> **Excerpted text**
:::

From: Dongli Zhang <dongli.zhang@oracle.com>
To: qemu-devel@nongnu.org, kvm@vger.kernel.org
Cc: pbonzini@redhat.com, zhao1.liu@intel.com, mtosatti@redhat.com,
sandipan.das@amd.com, babu.moger@amd.com, likexu@tencent.com,
like.xu.linux@gmail.com, groug@kaod.org, khorenko@virtuozzo.com,
alexander.ivanov@virtuozzo.com, den@virtuozzo.com,
davydov-max@yandex-team.ru, xiaoyao.li@intel.com,
dapeng1.mi@linux.intel.com, joe.jin@oracle.com,
ewanhai-oc@zhaoxin.com, ewanhai@zhaoxin.com
Subject: [PATCH v6 0/9] target/i386/kvm/pmu: PMU Enhancement, Bugfix and Cleanup
Date: Tue, 24 Jun 2025 00:43:19 -0700 [thread overview]
Message-ID: <20250624074421.40429-1-dongli.zhang@oracle.com> (raw)
This patchset addresses four bugs related to AMD PMU virtualization.

:::

> **Provided data**
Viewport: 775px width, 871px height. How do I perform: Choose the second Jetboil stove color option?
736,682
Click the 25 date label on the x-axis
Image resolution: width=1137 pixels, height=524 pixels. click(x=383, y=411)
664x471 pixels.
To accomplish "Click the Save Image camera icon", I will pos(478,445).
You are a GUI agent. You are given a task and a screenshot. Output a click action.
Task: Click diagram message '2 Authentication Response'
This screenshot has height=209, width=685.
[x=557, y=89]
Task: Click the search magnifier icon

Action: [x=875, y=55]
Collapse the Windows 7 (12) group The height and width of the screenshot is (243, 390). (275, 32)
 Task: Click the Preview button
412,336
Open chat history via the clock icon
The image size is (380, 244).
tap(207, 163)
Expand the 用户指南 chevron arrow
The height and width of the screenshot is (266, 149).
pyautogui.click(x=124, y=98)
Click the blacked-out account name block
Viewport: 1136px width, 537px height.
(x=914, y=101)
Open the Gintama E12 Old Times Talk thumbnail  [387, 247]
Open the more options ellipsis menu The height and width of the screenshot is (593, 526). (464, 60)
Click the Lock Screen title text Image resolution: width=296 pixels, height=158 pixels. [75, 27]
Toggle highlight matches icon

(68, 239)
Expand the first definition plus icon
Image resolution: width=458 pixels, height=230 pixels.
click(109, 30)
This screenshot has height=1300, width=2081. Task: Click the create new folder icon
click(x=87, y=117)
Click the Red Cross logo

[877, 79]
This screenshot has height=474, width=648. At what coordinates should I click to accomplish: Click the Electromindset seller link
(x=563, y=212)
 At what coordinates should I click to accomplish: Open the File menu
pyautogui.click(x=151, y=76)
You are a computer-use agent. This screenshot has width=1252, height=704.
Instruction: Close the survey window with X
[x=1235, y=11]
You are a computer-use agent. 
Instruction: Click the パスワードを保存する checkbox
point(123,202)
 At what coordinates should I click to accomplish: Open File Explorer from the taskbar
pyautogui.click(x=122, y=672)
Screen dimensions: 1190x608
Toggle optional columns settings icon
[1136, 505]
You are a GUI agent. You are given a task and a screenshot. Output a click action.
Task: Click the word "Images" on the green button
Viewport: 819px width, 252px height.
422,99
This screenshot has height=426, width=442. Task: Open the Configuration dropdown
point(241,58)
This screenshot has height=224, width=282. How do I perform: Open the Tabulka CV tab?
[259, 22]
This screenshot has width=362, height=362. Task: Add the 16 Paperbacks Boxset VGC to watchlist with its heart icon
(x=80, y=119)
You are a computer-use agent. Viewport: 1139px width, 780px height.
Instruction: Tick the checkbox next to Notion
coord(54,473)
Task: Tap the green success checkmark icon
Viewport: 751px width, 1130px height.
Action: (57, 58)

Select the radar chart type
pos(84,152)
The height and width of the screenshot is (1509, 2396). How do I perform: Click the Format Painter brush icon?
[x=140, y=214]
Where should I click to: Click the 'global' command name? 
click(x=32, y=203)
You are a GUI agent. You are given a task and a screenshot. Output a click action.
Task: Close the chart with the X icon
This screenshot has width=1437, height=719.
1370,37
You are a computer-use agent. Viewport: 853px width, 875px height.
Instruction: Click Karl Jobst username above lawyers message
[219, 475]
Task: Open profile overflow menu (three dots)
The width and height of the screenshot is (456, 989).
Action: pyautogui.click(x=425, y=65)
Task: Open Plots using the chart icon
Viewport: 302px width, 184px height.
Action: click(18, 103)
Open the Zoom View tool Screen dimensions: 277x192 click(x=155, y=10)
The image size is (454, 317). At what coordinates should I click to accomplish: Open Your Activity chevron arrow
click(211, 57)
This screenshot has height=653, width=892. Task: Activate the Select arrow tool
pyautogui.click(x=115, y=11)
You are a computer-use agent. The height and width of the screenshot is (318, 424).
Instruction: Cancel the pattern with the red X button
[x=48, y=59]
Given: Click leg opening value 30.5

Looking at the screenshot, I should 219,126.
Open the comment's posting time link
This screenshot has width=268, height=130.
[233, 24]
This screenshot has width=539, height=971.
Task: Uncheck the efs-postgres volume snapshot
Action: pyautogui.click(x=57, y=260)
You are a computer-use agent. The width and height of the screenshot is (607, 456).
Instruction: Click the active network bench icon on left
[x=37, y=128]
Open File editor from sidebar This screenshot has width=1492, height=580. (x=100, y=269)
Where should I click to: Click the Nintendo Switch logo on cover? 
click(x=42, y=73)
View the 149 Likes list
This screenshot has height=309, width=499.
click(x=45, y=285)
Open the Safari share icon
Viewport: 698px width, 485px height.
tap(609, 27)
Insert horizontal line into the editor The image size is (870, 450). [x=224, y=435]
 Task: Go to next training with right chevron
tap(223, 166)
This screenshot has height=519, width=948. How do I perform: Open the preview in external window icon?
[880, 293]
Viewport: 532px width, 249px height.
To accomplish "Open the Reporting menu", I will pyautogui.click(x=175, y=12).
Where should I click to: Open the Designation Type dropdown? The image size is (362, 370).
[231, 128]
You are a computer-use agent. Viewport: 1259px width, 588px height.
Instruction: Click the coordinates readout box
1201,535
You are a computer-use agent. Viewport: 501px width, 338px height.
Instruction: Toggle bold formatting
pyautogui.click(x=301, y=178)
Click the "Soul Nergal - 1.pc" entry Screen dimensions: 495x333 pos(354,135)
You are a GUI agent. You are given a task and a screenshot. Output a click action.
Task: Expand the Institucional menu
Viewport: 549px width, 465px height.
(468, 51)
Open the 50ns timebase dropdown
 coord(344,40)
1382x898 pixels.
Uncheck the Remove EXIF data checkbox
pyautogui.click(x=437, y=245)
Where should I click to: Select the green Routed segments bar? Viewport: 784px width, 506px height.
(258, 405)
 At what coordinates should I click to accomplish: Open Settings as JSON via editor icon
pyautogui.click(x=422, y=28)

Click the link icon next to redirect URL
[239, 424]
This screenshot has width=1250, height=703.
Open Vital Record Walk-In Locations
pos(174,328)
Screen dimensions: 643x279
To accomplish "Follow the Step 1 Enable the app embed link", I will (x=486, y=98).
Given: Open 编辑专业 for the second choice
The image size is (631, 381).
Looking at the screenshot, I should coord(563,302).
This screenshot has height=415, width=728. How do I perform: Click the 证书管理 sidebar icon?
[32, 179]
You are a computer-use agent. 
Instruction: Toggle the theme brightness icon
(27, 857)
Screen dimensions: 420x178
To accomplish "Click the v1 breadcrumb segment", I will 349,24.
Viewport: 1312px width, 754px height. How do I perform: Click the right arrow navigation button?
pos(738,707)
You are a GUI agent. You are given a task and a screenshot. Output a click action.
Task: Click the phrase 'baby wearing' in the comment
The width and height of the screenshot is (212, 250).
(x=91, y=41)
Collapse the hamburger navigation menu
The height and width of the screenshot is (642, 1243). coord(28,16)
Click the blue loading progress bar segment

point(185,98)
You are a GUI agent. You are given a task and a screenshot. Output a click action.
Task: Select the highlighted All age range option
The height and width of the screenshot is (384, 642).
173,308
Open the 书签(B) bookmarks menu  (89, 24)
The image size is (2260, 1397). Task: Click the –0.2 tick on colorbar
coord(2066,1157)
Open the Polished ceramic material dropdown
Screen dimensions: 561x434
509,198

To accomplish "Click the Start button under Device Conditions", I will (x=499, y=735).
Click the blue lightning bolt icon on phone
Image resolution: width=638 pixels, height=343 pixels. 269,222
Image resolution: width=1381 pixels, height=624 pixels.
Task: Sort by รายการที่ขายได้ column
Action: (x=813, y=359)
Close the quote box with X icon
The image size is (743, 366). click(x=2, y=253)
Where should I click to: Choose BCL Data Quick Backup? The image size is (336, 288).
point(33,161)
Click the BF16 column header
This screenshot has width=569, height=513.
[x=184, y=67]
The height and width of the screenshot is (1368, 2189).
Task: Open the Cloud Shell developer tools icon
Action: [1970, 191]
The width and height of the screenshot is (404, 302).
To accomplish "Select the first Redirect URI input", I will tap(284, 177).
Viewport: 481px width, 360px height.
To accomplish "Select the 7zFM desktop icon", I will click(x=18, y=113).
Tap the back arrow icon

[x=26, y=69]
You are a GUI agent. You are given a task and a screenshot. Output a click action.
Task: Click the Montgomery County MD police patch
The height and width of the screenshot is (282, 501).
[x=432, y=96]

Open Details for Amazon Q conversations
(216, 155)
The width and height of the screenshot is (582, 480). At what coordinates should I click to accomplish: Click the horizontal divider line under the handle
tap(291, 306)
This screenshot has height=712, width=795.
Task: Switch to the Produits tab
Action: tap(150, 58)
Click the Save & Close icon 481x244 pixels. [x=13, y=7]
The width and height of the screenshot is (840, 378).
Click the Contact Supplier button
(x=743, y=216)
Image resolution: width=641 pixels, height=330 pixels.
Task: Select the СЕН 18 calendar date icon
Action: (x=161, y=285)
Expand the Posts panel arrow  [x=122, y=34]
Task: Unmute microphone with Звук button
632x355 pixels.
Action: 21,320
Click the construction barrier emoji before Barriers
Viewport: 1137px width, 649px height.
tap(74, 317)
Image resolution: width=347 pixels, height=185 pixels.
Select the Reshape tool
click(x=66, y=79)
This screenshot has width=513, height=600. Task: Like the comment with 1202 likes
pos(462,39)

:::

> **What to do**
1/ Return the part of the patch email that starts with the words containing "From: Dongli Zhang" and ends with "AMD PMU virtualization.".
2/ In the records, rewrite the stretch from the line containing "You are a computer-use agent. The height" through the line containing "Looking at the screenshot, I should 219,126.", inclusive, as a JSON list of strings with one string per line, leaving out blank lines.
The patch email and the records come from unrelated sources.

> **Outputs for the tasks**
1/
From: Dongli Zhang <dongli.zhang@oracle.com>
To: qemu-devel@nongnu.org, kvm@vger.kernel.org
Cc: pbonzini@redhat.com, zhao1.liu@intel.com, mtosatti@redhat.com,
sandipan.das@amd.com, babu.moger@amd.com, likexu@tencent.com,
like.xu.linux@gmail.com, groug@kaod.org, khorenko@virtuozzo.com,
alexander.ivanov@virtuozzo.com, den@virtuozzo.com,
davydov-max@yandex-team.ru, xiaoyao.li@intel.com,
dapeng1.mi@linux.intel.com, joe.jin@oracle.com,
ewanhai-oc@zhaoxin.com, ewanhai@zhaoxin.com
Subject: [PATCH v6 0/9] target/i386/kvm/pmu: PMU Enhancement, Bugfix and Cleanup
Date: Tue, 24 Jun 2025 00:43:19 -0700 [thread overview]
Message-ID: <20250624074421.40429-1-dongli.zhang@oracle.com> (raw)
This patchset addresses four bugs related to AMD PMU virtualization.

2/
[
  "You are a computer-use agent. The height and width of the screenshot is (318, 424).",
  "Instruction: Cancel the pattern with the red X button",
  "[x=48, y=59]",
  "Given: Click leg opening value 30.5",
  "Looking at the screenshot, I should 219,126."
]